LO SCOPPIETTITO ansimante di un motore interrompe lo sfogo di Irina. Un
vecchio e scassatissimo camioncino entra nel cortile facendo lo slalom
tra carcasse di auto bruciate, mucchi di immondizia e cumuli di macerie.
Come attratti da un richiamo altri gruppi di donne escono dalle
palazzine semi distrutte con in mano sporte di bottiglie e tanichette di
plastica. Il camioncino si ferma. Sullo sportello , dipinti a mano, una
stella rossa e il simbolo della pace. Il conducente è ancor più vecchio
del mezzo. Magro, il viso incorniciato da una folta barba bianca, sul
capo una consunta bustina dell’armata rossa della seconda guerra
mondiale. Saluta le donne con un sorriso e le aiuta a riempire bottiglie
e taniche di acqua potabile dalla cisterna di plastica montata sul
cassone del camion. La prima linea del fronte si trova
poco al di là di queste palazzine. Una donna che spinge un passeggino
con un bambino piccolo attraversa la strada spezzata ad una cinquantina
di metri da una trincea protetta da tronchi d’albero, sacchetti di
sabbia e da una garitta di travi di legno dalla quale spunta la canna di
una mitragliatrice pesante. E’ questo l’avamposto più avanzato della
difesa di Pervomaisk presidiato dall’armata cosacca. Riparato dietro le
mura di una casa distrutta c’è un gazebo di plastica. Sotto, in un
barile arrugginito, brucia un po’ di legna. E’ il turno di Roman di
scaldarsi. Stende le mani intirizzite dal freddo sul braciere di fortuna
godendosi un po’ di tepore e di silenzio. “Tre giorni che c’è
silenzio…” ci dice abbozzando un sorriso tra la barba rada e biondiccia
che gli copre le guance… “Dopo trentadue giorni nei quali siamo stati incessantemente sotto il fuoco dell’artiglieria.”
Roman ha 28 anni. Ne dimostra meno, nonostante le occhiaie di
stanchezza impresse sul volto,la mimetica che indossa e il Kalashnikov a
tracolla. Non sa per quanto ancora ci sarà silenzio e non sa quanto
ancora durerà questa guerra. “Vogliamo la pace ma sul nostro pezzo di
terra. Riunirsi all’Ucraina non è più possibile. L’esercito di Kiev ha
sparato sul proprio popolo. Non ci resta che resistere fino in fondo”.
Ed è proprio della Resistenza che parla Roman. “Contro i nazisti di
là…”. Indica con il braccio la linea del fronte. “… Di là c’è
anche il battaglione Azov della Guardia Nazionale Ucraina. Hanno la
svastica sulla uniforme. Come è possibile che l’Europa li sostenga?”.

ESERCIZIO ASSEGNATO
Per ogni affermazione stabilisci se concorda con il testo estratto, rispondendo sì o no e citando alla lettera le parole decisive. (a) Roman ha 28 anni. (b) Il camioncino trasporta l'acqua in una cisterna di metallo. (c) Il conducente del camioncino è più giovane del mezzo.

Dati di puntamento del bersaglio
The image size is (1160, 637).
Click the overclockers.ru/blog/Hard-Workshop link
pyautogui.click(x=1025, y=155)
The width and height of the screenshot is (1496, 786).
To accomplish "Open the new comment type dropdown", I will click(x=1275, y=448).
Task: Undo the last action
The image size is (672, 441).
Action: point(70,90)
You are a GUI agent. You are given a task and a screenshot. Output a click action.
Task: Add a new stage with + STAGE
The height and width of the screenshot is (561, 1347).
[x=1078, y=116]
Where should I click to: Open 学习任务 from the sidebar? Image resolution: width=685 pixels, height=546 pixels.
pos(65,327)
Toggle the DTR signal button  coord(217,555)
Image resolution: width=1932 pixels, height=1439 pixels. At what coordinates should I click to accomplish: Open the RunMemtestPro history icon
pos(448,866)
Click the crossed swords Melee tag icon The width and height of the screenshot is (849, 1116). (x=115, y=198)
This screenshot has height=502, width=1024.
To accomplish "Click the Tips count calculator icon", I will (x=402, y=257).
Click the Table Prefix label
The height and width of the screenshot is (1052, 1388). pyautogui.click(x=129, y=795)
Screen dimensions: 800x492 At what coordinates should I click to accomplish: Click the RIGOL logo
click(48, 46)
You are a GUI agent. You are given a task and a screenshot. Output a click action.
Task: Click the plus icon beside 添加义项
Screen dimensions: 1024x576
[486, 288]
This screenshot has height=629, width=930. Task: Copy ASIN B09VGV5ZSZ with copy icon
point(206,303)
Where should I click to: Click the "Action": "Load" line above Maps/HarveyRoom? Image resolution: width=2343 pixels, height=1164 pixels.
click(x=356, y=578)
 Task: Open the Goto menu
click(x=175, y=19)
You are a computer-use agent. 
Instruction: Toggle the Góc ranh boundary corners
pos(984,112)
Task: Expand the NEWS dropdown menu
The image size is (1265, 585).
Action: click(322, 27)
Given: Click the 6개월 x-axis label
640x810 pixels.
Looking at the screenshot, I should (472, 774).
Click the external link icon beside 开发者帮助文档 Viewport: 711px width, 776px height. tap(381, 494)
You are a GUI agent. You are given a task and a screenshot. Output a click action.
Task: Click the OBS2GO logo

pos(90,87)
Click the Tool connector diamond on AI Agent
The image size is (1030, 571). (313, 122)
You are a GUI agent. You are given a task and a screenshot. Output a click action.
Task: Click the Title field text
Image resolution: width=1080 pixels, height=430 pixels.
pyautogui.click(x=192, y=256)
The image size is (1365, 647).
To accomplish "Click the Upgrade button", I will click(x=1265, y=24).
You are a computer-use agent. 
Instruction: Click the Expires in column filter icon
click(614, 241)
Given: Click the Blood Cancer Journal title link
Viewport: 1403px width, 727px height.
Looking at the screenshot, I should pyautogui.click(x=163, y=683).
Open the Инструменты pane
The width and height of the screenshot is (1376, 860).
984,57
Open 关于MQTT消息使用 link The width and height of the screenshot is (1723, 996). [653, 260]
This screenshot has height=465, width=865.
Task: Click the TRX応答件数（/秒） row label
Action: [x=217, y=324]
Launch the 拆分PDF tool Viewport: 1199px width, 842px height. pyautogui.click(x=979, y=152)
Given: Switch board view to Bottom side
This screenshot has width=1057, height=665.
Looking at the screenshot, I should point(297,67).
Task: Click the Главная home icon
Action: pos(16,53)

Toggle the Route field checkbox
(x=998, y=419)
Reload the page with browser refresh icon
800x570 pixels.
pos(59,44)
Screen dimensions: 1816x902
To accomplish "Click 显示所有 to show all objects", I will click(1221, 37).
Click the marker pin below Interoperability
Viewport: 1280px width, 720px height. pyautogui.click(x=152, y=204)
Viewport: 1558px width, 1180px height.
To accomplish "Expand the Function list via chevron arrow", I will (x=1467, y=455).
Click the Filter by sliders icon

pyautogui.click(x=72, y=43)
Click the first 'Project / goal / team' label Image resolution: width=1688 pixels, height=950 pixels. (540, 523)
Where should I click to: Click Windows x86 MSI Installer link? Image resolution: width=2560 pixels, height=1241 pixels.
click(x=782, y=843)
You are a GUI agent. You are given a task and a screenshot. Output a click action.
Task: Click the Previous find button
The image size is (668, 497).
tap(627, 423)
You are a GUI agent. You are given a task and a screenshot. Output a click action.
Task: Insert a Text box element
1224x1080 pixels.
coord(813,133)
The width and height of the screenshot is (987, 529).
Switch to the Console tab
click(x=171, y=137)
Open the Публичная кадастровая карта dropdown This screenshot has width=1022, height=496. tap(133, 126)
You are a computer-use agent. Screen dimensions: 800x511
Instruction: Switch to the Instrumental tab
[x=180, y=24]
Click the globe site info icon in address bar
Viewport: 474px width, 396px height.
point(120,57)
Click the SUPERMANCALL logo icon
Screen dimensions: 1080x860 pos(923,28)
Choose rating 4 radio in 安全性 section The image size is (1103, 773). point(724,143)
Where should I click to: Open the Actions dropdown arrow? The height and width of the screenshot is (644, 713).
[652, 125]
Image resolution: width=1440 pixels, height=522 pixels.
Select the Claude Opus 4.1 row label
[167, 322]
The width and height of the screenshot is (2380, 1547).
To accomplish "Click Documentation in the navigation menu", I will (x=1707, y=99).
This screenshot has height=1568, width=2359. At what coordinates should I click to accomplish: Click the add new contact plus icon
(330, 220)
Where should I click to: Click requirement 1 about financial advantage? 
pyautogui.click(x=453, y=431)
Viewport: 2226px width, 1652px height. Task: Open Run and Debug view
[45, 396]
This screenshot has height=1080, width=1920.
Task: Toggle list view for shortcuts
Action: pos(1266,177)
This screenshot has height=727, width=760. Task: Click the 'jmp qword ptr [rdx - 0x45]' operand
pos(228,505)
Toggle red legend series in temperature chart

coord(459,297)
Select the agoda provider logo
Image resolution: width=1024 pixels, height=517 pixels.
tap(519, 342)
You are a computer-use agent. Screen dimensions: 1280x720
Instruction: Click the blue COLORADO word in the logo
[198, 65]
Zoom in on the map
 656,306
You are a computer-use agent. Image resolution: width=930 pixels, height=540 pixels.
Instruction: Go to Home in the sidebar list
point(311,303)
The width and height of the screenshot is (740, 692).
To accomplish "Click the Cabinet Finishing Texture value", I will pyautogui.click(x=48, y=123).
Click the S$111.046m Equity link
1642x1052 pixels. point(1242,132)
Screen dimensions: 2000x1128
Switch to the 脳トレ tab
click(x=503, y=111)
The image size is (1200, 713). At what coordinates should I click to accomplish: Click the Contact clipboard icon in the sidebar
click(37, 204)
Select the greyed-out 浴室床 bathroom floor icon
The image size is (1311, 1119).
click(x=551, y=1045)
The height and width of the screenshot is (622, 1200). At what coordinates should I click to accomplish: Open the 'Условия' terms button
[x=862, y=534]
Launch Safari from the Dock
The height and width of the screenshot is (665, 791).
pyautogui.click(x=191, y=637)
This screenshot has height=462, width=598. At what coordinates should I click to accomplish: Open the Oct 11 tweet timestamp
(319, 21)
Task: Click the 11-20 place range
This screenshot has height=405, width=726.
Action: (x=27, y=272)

RISULTATO ESERCIZIO
(a) Sì: "Roman ha 28 anni."
(b) No: "dalla cisterna di plastica montata sul cassone del camion"
(c) No: "Il conducente è ancor più vecchio del mezzo."